Specifications from the B and C standards and risk analyses will provide the safety integrity requirement (SIL and PL). These, of course, will also influence the required safety functions. The reaction times of the safe drive components are part of the overall machine design and must be fine-tuned as part of an iterative process. Factors such as stopping performance, safety distances, inertia of the moved mass or the reaction capability of the machine control system play a key role.

General requirements may be whether or not the machine is to be retrofitted with safe drive functions, for example. In some circumstances, existing components must continue to be used, a situation which will often favor an external safety solution. These criteria and parameters must be converted into a concept. The result is a safe drive solution, made up of standard market components.

Safe brake functions

Functions related to holding brakes and service brakes have been summarized under the heading of safe brake functions.





Safe brake control (SBC)
Safe brake control (SBC) supplies a safe output signal to drive an external mechanical brake. The brakes used must be “safety brakes”, in which a quiescent current operates against a spring. If the current flow is interrupted, the brake will engage. Control modules frequently include a power reduction feature when the brake is released to reduce energy consumption or brake heating. A safe brake test may be required to detect errors during operation, depending on the risk analysis.

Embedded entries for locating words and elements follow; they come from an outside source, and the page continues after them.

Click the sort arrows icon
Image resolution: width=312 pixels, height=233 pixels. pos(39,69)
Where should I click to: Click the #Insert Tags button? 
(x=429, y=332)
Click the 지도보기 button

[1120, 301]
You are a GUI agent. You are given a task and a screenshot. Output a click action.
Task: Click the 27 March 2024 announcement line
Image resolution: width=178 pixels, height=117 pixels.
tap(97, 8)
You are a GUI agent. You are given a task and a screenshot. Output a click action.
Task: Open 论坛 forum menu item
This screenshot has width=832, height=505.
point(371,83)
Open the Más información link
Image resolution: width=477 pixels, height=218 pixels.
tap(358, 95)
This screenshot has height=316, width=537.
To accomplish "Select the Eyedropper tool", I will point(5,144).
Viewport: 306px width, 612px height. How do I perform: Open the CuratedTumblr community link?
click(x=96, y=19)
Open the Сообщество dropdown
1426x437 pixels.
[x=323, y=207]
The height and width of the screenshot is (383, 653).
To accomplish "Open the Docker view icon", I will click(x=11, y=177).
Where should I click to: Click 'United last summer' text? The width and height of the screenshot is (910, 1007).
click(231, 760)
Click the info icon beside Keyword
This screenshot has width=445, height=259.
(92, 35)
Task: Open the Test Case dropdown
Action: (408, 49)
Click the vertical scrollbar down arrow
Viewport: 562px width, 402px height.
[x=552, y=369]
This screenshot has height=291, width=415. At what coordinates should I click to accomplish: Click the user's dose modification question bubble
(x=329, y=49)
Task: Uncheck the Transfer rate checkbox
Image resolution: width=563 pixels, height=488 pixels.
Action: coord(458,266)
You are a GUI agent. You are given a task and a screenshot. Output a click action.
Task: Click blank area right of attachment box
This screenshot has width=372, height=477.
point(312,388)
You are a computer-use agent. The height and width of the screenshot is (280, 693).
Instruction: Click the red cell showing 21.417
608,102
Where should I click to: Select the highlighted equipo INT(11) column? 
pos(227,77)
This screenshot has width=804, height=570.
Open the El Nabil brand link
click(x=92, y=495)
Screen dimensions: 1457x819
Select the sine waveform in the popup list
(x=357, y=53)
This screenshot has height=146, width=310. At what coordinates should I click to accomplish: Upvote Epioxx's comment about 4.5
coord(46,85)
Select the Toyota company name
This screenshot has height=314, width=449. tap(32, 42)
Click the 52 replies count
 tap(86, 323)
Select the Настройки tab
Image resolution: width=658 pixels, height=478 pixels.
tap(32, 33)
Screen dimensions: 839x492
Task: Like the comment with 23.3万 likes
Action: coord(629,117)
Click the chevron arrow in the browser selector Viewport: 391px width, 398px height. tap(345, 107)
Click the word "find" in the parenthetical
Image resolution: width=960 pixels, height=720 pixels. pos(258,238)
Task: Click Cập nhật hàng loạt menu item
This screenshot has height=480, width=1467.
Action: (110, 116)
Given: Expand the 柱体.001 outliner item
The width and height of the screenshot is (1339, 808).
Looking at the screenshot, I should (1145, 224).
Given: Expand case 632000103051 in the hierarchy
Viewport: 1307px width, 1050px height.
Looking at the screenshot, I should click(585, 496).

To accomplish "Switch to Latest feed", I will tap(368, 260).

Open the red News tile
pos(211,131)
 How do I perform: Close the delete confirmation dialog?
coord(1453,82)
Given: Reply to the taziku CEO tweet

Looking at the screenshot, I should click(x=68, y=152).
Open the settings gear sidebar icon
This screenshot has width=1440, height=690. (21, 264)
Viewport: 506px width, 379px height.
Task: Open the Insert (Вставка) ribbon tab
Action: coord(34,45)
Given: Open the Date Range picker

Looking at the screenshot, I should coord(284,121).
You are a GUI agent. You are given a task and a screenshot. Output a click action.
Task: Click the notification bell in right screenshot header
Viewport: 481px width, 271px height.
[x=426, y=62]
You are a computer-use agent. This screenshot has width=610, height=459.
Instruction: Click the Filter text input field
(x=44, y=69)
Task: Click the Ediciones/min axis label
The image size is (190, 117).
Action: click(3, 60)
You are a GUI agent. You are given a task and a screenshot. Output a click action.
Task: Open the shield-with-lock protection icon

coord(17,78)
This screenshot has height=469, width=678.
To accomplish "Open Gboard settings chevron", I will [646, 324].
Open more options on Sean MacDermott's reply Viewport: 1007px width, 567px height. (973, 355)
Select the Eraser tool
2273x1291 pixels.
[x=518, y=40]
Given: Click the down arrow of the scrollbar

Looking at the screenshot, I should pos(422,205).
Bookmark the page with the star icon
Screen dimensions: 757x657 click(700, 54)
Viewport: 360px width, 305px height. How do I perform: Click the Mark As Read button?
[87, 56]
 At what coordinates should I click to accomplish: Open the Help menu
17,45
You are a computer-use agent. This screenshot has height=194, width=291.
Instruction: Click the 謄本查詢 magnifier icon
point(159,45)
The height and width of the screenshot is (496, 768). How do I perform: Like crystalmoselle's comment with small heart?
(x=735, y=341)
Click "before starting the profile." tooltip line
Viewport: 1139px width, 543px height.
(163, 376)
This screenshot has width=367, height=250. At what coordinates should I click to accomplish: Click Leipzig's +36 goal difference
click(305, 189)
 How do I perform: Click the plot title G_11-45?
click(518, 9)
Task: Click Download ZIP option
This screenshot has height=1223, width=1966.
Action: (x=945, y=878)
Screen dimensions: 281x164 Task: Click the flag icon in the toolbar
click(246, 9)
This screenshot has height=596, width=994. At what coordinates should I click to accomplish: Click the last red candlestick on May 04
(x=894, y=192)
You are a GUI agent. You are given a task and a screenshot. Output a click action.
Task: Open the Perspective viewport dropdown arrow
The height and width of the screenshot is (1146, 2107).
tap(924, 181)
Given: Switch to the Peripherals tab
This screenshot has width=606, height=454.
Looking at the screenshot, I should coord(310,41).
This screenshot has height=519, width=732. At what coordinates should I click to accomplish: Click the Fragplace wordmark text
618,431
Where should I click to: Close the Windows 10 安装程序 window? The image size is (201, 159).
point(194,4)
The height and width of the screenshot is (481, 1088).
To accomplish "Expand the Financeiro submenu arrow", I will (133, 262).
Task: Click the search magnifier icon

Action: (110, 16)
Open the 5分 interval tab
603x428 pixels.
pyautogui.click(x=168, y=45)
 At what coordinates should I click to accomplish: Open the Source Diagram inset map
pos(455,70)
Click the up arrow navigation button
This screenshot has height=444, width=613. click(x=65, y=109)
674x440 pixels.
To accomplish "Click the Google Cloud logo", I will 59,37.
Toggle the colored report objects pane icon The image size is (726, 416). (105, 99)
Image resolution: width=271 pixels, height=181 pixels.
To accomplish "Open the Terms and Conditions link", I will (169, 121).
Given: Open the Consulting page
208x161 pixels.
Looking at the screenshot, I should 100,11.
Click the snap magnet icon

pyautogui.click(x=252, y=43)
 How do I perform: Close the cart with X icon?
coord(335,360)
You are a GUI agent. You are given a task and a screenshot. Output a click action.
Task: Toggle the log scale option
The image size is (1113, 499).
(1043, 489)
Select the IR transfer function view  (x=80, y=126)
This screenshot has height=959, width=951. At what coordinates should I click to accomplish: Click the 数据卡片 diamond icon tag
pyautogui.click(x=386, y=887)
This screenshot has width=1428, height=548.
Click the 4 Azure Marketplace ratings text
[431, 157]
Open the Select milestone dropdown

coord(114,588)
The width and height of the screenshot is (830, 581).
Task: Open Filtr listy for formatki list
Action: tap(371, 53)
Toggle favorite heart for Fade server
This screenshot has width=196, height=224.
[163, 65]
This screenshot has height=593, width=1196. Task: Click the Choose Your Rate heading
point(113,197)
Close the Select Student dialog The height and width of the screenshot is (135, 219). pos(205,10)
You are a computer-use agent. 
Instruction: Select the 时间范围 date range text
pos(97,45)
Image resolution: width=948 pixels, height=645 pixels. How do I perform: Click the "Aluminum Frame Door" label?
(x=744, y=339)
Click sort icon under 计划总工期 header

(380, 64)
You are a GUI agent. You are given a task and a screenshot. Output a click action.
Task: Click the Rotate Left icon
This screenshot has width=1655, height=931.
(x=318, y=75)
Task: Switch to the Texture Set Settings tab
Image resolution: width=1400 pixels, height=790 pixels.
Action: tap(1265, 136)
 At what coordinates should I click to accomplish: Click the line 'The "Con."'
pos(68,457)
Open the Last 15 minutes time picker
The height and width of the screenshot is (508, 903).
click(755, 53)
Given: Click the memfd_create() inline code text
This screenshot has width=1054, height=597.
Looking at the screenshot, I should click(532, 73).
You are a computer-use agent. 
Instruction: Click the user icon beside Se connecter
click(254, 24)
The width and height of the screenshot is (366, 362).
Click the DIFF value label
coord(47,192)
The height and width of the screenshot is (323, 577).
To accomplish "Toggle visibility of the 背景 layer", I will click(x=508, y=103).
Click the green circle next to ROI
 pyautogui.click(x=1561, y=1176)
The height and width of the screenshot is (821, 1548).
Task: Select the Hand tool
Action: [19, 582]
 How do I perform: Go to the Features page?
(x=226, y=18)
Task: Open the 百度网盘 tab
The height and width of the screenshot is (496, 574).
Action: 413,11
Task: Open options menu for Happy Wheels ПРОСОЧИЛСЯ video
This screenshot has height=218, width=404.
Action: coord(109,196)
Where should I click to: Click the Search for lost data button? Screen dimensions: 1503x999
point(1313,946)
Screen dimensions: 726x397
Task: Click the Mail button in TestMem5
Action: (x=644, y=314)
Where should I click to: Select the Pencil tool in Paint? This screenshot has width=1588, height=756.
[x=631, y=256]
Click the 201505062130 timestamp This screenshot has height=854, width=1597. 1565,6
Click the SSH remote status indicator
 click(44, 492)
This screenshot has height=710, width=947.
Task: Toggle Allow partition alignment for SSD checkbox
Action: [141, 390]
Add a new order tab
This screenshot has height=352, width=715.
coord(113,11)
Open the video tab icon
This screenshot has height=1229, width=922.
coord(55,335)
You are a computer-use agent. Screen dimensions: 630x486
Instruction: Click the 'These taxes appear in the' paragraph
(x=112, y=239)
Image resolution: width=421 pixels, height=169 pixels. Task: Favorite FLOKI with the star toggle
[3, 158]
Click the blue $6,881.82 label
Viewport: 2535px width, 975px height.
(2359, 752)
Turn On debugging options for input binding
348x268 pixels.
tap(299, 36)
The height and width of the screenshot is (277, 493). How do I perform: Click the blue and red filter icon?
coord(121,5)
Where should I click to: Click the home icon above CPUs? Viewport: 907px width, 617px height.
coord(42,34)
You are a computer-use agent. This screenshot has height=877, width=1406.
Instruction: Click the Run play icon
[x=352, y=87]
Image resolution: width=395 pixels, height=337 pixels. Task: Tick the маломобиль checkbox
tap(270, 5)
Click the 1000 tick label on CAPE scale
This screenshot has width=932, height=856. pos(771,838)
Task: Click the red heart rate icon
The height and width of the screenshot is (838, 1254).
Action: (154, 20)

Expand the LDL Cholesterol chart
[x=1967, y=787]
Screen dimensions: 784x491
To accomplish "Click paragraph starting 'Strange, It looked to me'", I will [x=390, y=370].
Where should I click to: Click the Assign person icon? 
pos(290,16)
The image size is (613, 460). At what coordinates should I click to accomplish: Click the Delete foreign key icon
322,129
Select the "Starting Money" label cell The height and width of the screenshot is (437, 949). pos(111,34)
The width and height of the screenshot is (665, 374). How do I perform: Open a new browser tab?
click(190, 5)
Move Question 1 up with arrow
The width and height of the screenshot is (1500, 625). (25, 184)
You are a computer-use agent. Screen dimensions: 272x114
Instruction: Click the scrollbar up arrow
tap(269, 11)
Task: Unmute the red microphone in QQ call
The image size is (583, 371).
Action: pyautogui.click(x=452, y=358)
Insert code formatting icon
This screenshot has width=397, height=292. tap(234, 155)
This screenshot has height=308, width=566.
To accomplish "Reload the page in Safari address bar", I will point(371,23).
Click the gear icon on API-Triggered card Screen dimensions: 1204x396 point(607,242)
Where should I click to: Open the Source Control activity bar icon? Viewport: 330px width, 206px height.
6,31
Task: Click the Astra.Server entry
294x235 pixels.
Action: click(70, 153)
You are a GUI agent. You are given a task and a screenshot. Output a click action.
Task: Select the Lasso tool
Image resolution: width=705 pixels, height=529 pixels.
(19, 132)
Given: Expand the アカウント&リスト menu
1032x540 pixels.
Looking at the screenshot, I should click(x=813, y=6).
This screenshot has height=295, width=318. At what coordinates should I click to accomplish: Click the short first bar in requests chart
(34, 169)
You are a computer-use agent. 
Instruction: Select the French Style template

Holding brakes and service brakes are often used on axes with suspended loads. Along with the brake, the brake drive is another key component in terms of the safety function. The safe brake control (SBC) function is generally used to control the holding brake activated once an axis is at standstill.



Safe brake test (SBT)
Using the safe brake test (SBT) function can significantly increase safety. In many cases, simply controlling a holding brake safely is not enough to make a vertical axis safe. If the wearing, mechanical part of the brake is not maintained regularly, it cannot be guaranteed that the holding brake will apply the designated braking action in the event of danger. The safe brake test (SBT) function provides an automatic test which replaces previous measures that could only be implemented through organizational and manual operations; if the result is negative, it can bring the plant to a standstill and signal an error. This reduces maintenance work  considerably.